Mr Perriman was invited to help a five-year joint venture between the Japanese Government and the United States Fish and Wildlife Service to protect the short-tailed albatross.

Fewer than 2000 of the albatross exist on Torishima, 600km south of mainland Japan.

Torishima is an active volcanic island and scientists were concerned the population of short-taileds, already endangered, could be wiped out if it erupted.

So it was decided to translocate the chicks to a more secure island, Mukojima, 350km away - a move that had never been done with albatross, Mr Perriman said.

"It's a risk, but it is a huge risk not doing anything."

He took leave of absence from his job as Department of Conservation head ranger at Taiaroa Head to accept the invitation and travel to Japan.

The aim was to use his experience feeding and handling Otago Peninsula's royal albatross to help with the short-tailed species.

"Taiaroa Head is the only place in the world where intensive management of albatross occurs."

Through emails and two trips to Japan in the past two years, Mr Perriman has passed on tips and trained workers.
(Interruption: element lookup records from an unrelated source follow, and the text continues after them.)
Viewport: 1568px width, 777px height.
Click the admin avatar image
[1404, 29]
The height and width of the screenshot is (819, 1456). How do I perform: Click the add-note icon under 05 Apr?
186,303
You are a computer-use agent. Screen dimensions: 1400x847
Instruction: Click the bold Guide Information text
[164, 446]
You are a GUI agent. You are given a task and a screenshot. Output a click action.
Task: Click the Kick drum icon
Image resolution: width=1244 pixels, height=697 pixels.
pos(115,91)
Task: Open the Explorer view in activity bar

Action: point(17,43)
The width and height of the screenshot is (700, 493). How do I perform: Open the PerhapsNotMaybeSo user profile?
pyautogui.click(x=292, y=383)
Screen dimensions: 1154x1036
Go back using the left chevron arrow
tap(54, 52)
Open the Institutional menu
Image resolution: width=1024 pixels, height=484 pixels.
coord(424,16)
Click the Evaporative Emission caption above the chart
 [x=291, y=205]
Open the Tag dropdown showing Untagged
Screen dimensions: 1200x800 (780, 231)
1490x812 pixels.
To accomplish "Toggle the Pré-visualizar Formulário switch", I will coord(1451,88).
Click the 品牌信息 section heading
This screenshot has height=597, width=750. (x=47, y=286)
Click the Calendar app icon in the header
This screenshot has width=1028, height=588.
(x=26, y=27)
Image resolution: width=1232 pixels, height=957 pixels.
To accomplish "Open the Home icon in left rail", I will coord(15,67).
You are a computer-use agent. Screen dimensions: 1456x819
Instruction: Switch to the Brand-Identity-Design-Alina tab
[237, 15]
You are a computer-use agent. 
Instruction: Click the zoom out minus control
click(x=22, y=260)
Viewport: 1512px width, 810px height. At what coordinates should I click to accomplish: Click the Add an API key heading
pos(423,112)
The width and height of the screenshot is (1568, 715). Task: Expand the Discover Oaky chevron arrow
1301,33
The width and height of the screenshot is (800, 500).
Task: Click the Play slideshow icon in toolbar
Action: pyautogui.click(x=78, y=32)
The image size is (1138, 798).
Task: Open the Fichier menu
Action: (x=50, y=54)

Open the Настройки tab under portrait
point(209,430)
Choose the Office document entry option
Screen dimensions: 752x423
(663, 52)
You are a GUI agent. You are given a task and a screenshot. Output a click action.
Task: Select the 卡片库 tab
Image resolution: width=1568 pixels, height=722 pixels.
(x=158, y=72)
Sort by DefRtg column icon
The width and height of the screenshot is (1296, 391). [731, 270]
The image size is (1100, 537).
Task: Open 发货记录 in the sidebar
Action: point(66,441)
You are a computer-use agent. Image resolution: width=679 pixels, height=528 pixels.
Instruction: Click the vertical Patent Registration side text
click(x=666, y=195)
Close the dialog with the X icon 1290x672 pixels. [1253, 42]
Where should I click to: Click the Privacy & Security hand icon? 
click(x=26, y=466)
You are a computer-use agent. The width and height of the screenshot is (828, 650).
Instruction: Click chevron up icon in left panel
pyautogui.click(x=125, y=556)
Last year, the group tested the handling methods with the black-footed albatross, which worked well, so this year they worked with the short-tailed species, Mr Perriman said.

They faced a few challenges as the birds were "flighty" so were harder to handle.

However, they successfully translocated, by helicopter, 10 6-week-old chicks.

The aim was for the albatross' first memories to be of their new home so they would return there to breed after they fledged in May.

They would also be more used to handling, like the Taiaroa Head birds, enabling them to be closely studied, he said.

Mukojima was home to three other species of albatross, and to help them settle, "decoy" birds were scattered around and a sound centre emitting their call was set up.

It was hoped that the birds would return to Mukojima in about four years' time to breed.

Only then would Mr Perriman and the other members of the team know if the programme was successful, he said.